/SCOPE

Scalable population structure inference

Primary LanguageC++MIT LicenseMIT

SCOPE - (SCalable pOPulation structure inferencE)

SCOPE is a method for performing scalable population structure inference on biobank-scale genomic data. SCOPE utilizes a likelihood-free framework that involves estimation of the individual allele frequency (IAF) matrix through a modified version of principal component analysis (PCA) known as latent subspace estimation (LSE) followed by alternating least squares (ALS) to transform the estimated IAF matrix into ancestral allele frequencies and admixture proportions. SCOPE utilizes two major optimizations to enable scalable inference. Firstly, SCOPE uses randomized eigendecomposition to efficiently estimate the latent subspace. Second, SCOPE uses the Mailman algorithm for fast matrix-vector multiplication involving the genotype matrix.

License

This project is licensed under the MIT License - see the LICENSE file for details.
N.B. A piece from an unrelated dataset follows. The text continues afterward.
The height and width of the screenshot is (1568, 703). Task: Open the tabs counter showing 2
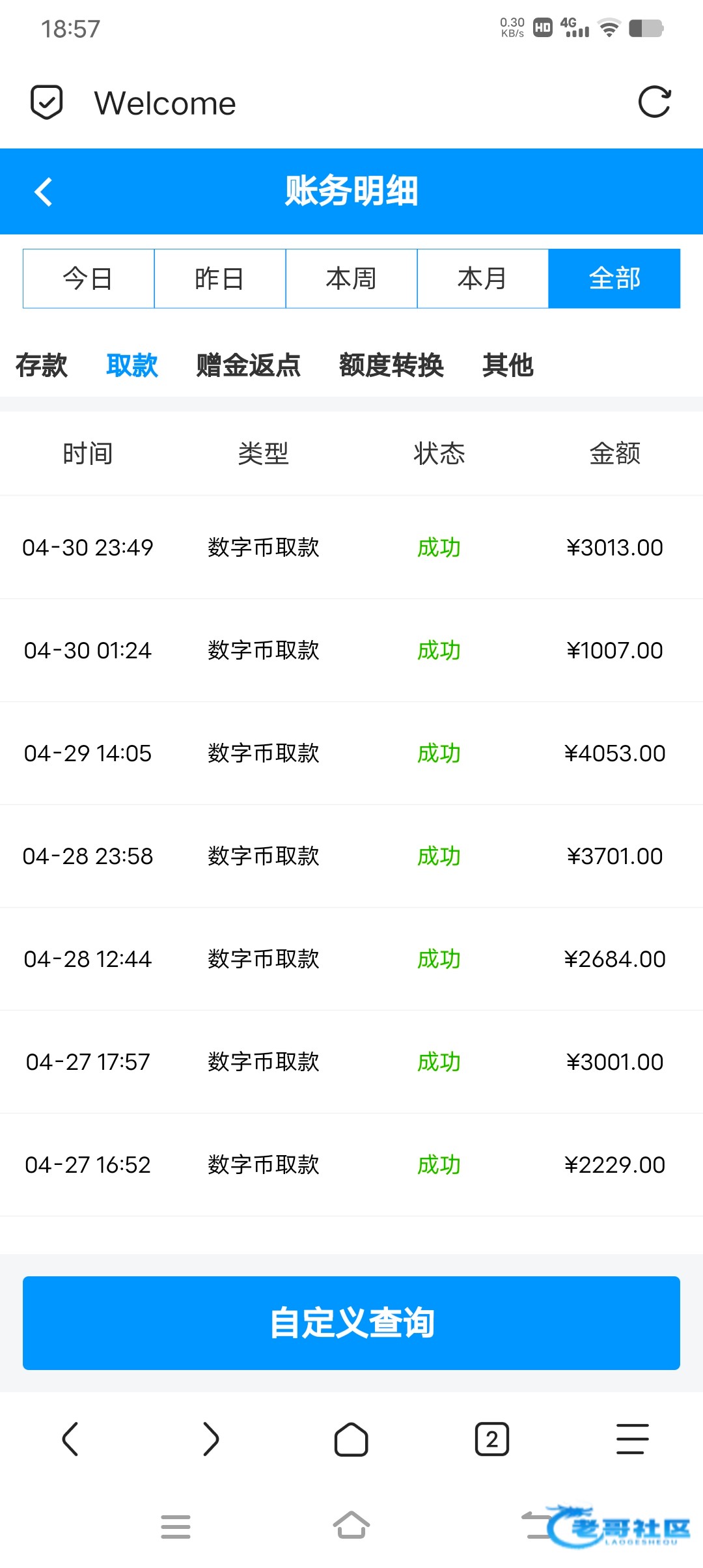pos(492,1438)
This code is based on contributions from the following sources:

  • Eigen - C++ template library for linear algebra
  • Spectra - C++ Library For Large Scale Eigenvalue Problems
  • ProPCA - Scalable probabilistic PCA for large-scale genetic variation data

Prerequisites

The following packages are required on a Linux machine to compile and use SCOPE.

g++ (>=4.5)
cmake (>=2.8.12)
make (>=3.81)

SCOPE has been tested on CentOS 6.10 and 7, g++ 4.8.5 and 4.9.3, make 3.81 and 3.82, and cmake 2.8.12.2 and 3.7.2.

Installing

To install SCOPE, run the following commands:

git clone https://github.com/sriramlab/SCOPE.git
cd SCOPE
mkdir build
cd build
cmake ..
make

SCOPE should finish compiling within a few minutes. An example script can be found in the examples subdirectory to test SCOPE. We have additionally included several scripts that can regenerate the simulations and real datasets we used in our manuscript. Please see the subdirectories in misc for more detail.

Documentation for SCOPE

Parameters

SCOPE can be run the from the command line using the following options. At minimum, SCOPE requires the path to the PLINK binary prefix.
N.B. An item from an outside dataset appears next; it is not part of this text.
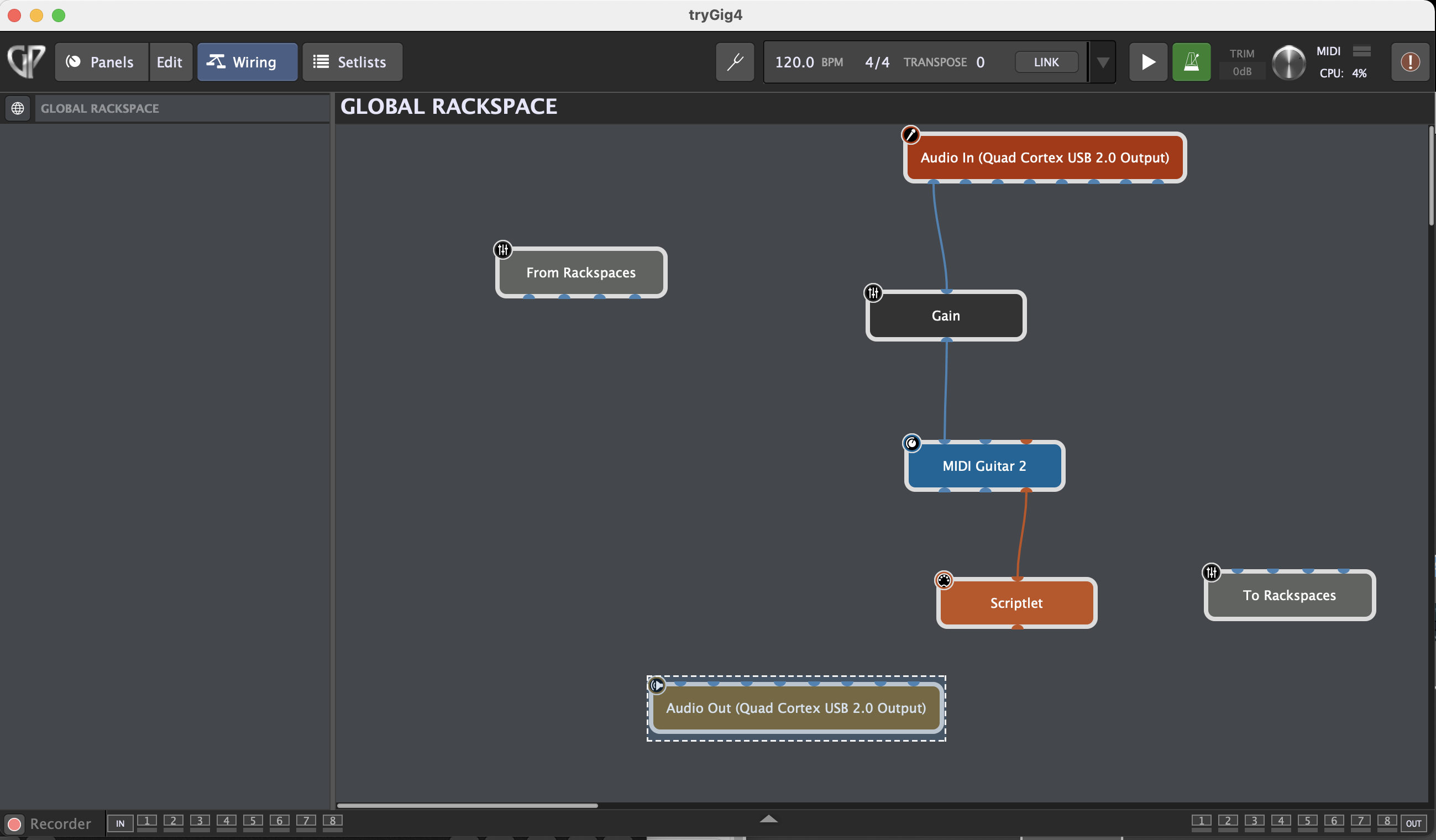
Task: Click the MIDI icon on the Scriptlet block
Action: (944, 580)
* genotype (-g) : Path to PLINK binary prefix
* frequencies (-freq) : Path to PLINK frequency file for supervision (default: none)
* num_evec (-k) : Number of latent populations (default: 5)
* max_iterations (-m) : Maximum number of iterations for ALS (default: 1000)
* convergence_limit (-cl) : Convergence threshold for LSE and ALS (default: 0.00001)
* output_path (-o) : Output prefix (default: scope_)
* nthreads (-nt): Number of threads to use (default: 1)
* seed (-seed): Seed to use (default: system time)
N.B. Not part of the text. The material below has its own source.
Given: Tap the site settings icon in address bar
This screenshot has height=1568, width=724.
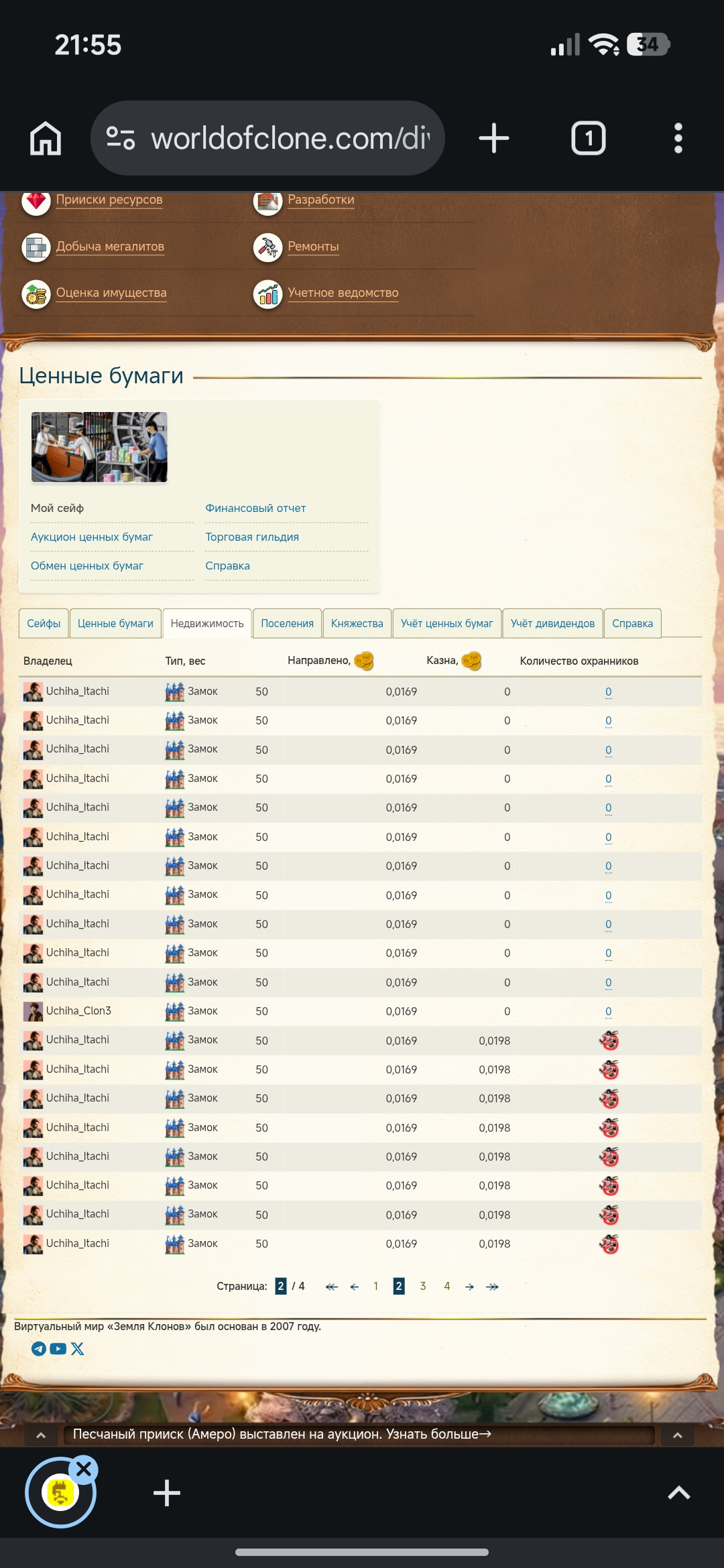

To perform supervised population structure inference, provide the -freq parameter. The file needed for this parameter can be generated using plink --freq --within. If no frequency file is provided, SCOPE will perform unsupervised population structure inference. When using the supervised mode, be sure to make sure that the ordering of the SNPs match between the frequency file and the target dataset. Alleles much also be coded consistently between the two. One can flip alleles using the --flip and --flip-subset commands in PLINK.

Output

SCOPE will output the following files:

  • scope_V.txt: the estimated latent subspace from LSE
  • scope_Phat.txt: the estimated allele frequencies for the latent populations
  • scope_Qhat.txt: the estimated admixture proportions for each individual

Each column of Phat.txt corresponds to a row of Qhat.txt. If Qhat.txt is transposed, the columns will correspond to the columns of Phat.txt. If running SCOPE in supervised mode, the order of the columns in Phat.txt corresponds to the order displayed in the PLINK frequency file.